PROBLEM TO SOLVE: Every line of the records that holds the word "agent" should be copied out.

[Stored data entries]
* * * * * * * * *

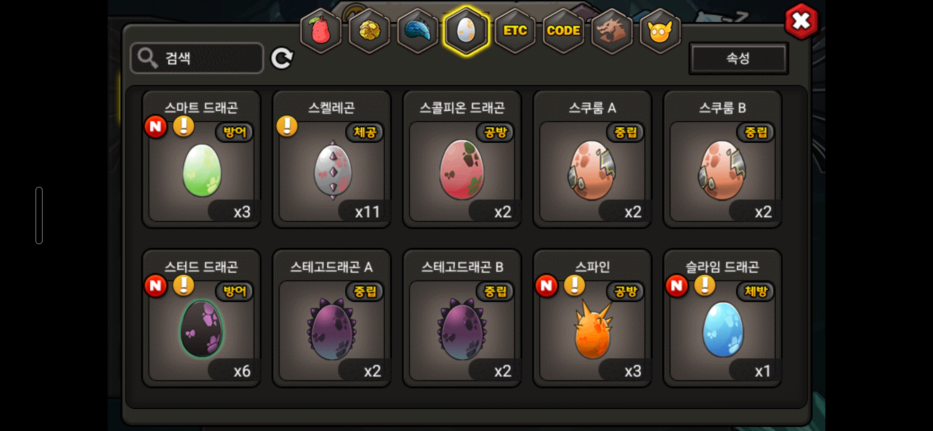
Task: Click the exclamation badge on 스켈레곤
Action: tap(287, 126)
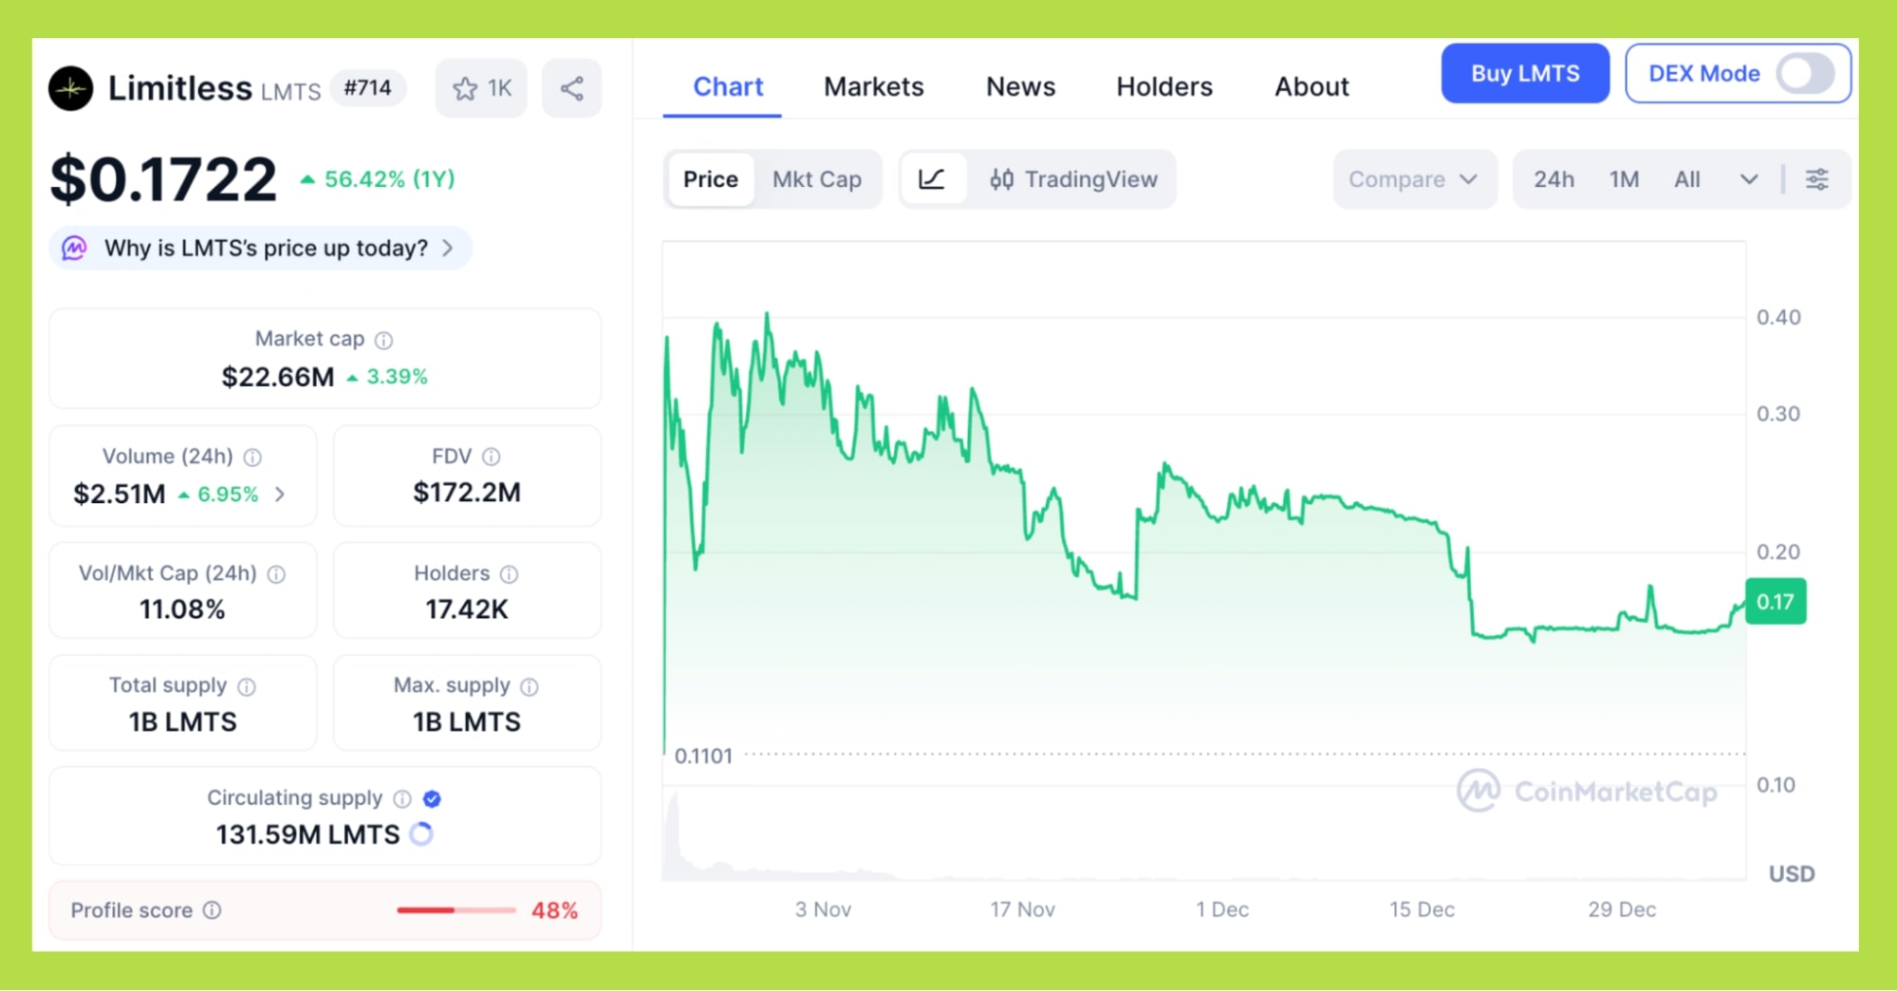Switch chart to Mkt Cap view
1897x991 pixels.
tap(816, 179)
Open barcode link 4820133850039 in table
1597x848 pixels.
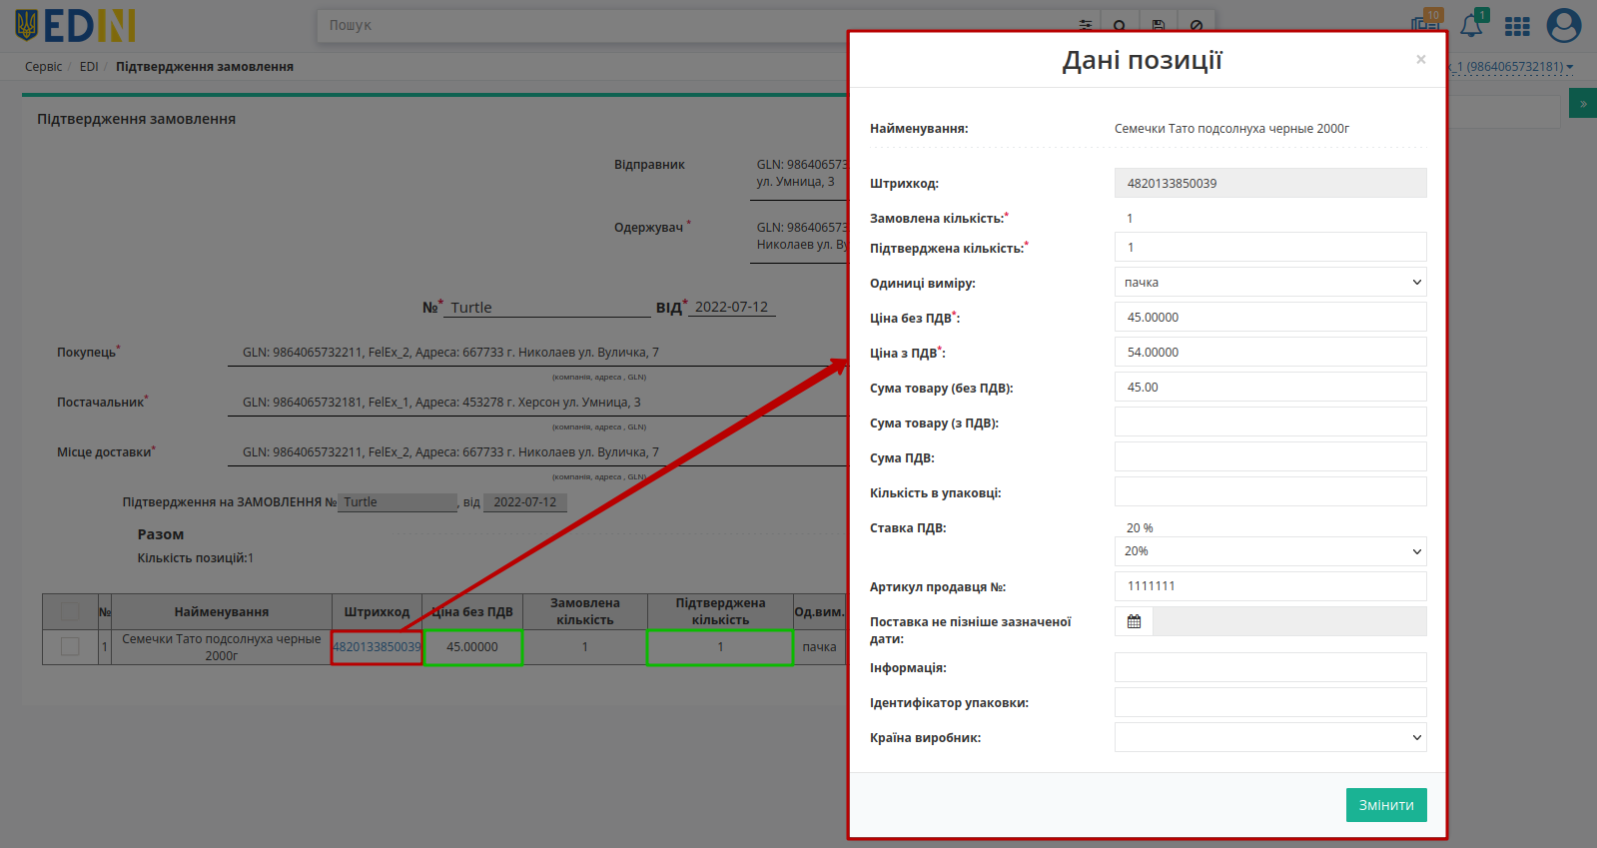point(377,647)
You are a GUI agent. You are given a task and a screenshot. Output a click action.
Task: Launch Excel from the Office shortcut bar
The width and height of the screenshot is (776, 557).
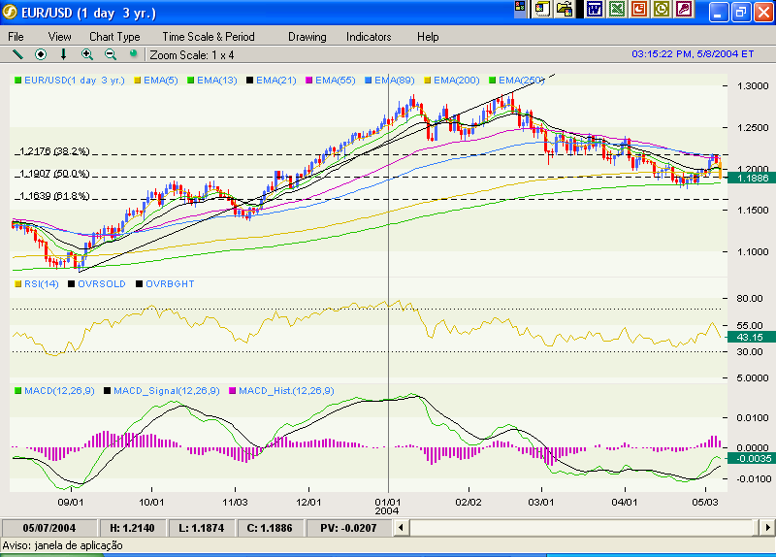[616, 9]
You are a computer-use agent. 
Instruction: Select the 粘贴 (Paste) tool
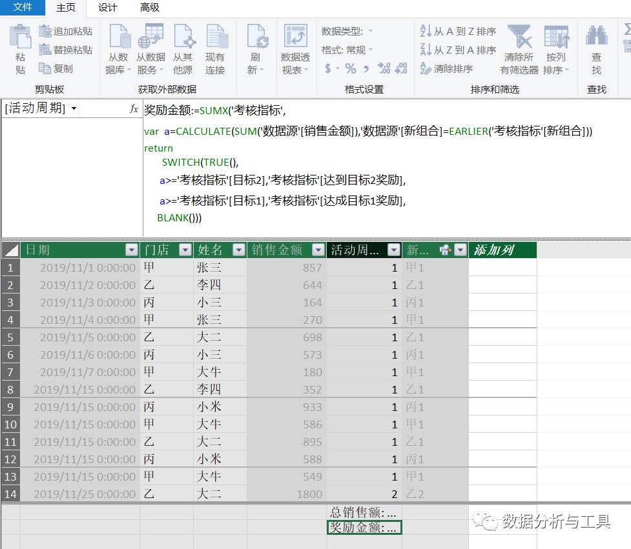(19, 48)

* * * * * * * * *

RESPONSE TO THE EXERCISE:
You are a GUI agent. You are given a task and a screenshot. Output a click action.
You are a computer-use agent. 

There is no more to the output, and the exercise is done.